According to a report by Bobble, in the Jan-Mar 2022 quarter, Zepto topped the open rate with 63%, being far greater than Blinkit, Dunzo etc., wherein Dunzo leads with time spent on delivery apps. Recently, there has been some uproar about the quick commerce model, being challenged its efficiency and the involvement of human factor. Despite that, quick commerce is a retail model that offer some economic benefits to retailers. The dark stores used in this model actually resolve some of the biggest warehousing cost challenges faced in traditional ecommerce. They offer quick shopping opportunity, faster delivery, better SKU management on top that better inventory control, thanks to the just in time system.

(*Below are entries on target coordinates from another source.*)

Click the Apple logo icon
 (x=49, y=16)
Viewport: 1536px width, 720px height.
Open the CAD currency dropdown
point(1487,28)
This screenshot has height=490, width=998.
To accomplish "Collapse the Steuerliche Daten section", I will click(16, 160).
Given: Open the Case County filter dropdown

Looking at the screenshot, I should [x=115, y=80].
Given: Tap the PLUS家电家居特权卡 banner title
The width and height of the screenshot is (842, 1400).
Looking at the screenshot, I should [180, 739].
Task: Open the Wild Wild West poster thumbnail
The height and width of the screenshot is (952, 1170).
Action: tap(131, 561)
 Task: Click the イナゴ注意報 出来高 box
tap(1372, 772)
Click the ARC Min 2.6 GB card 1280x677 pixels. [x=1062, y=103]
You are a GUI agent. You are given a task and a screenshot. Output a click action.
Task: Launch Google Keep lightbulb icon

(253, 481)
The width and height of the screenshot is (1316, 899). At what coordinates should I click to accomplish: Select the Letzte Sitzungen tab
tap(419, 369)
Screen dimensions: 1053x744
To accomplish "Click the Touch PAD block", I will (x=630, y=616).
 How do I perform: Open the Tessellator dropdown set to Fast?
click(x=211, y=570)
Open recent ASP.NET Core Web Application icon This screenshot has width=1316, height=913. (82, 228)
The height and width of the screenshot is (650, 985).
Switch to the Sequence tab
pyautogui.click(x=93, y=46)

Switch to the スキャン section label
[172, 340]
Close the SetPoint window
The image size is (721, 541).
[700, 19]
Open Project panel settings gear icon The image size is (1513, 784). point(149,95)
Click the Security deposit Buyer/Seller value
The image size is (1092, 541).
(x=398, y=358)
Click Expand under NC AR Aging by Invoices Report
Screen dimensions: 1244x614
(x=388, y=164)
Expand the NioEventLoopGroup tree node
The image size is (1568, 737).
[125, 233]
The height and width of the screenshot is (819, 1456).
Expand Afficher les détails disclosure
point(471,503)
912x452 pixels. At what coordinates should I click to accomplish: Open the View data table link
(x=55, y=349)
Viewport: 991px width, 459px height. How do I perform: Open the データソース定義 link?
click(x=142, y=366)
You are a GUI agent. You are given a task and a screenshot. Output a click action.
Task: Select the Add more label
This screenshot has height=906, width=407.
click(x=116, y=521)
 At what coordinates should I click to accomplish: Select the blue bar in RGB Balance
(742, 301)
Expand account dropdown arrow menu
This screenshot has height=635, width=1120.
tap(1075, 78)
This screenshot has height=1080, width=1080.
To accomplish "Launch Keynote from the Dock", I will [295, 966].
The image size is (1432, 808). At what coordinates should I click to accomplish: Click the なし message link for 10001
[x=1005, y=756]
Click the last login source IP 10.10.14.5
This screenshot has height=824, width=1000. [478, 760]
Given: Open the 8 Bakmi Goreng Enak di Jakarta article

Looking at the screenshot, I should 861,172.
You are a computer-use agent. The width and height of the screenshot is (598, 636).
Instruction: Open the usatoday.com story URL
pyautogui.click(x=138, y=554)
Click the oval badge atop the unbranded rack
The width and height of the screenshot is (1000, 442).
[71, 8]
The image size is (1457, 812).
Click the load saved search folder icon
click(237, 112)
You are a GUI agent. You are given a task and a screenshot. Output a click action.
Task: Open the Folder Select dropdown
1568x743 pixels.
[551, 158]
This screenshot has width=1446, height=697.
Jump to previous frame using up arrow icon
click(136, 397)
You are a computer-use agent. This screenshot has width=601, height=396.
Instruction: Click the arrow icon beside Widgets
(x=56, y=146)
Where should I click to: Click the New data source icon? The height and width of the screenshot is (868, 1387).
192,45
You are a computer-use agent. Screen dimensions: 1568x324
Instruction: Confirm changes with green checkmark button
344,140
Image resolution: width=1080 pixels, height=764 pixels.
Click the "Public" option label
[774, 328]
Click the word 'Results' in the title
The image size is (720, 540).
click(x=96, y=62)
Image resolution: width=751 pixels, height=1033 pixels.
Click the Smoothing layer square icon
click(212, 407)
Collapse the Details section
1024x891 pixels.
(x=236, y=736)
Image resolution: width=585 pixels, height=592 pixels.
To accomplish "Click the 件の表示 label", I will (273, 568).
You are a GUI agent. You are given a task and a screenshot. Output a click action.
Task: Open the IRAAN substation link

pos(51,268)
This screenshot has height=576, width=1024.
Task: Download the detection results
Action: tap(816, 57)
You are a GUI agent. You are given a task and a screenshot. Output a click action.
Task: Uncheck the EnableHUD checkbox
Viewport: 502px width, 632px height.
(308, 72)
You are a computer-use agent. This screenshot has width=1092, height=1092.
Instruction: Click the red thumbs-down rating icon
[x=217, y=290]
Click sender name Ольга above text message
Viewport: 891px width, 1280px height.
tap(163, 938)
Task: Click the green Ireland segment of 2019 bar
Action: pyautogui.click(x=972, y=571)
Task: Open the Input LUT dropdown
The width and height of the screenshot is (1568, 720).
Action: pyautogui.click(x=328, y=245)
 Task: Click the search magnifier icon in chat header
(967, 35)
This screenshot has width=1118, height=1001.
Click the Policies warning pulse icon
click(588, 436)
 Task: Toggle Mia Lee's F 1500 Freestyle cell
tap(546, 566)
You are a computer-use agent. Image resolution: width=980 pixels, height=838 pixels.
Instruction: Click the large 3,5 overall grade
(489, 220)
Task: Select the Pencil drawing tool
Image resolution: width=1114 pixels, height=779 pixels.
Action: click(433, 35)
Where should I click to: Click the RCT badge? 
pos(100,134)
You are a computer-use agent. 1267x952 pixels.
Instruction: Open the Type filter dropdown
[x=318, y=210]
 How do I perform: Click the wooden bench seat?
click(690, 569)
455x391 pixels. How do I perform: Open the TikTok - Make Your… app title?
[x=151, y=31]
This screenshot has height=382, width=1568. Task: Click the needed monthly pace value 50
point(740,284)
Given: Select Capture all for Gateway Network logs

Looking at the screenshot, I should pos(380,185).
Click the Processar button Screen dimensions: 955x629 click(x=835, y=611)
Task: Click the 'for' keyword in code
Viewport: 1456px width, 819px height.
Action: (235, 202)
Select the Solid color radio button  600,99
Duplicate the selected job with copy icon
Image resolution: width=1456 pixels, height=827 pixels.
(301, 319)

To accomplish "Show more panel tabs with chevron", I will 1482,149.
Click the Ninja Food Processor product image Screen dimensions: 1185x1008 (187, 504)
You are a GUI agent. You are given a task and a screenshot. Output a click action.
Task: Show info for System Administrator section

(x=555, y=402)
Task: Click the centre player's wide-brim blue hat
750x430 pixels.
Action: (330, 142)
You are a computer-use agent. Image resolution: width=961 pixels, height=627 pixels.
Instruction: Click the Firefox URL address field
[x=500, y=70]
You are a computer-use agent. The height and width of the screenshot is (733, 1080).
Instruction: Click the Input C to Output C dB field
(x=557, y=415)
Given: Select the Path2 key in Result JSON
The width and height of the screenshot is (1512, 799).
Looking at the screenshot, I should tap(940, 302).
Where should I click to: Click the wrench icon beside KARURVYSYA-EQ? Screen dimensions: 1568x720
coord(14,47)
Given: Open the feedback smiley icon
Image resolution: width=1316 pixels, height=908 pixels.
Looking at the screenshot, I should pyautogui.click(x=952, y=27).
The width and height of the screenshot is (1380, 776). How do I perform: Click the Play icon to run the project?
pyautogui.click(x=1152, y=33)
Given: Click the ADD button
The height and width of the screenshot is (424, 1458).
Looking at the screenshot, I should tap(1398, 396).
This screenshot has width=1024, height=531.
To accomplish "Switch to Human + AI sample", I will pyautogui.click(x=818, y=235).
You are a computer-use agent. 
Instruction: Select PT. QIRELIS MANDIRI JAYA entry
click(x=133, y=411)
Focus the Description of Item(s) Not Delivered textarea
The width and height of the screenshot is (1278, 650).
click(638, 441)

In spite of the efficient and promising model of Q Commerce, there have been several mixed opinions of experts. Some believe that this model is futuristic and it is going to stay with us for a long time. While others are looking it as an unstable business model, revolving its success around the ongoing uprise in the Indian digital-native startup universe. Whatever the case maybe, the business model has proven itself as an efficient and value providing avenue of ecommerce for the customers. While the jury is out on the intelligence of this model’s unit economics, and if it is ‘inclusive’ and hyperlocal enough to involve the millions of Indian mom-n-pop stores, there is little doubt that retail companies are racing to serve urban (for now) Indians faster and faster.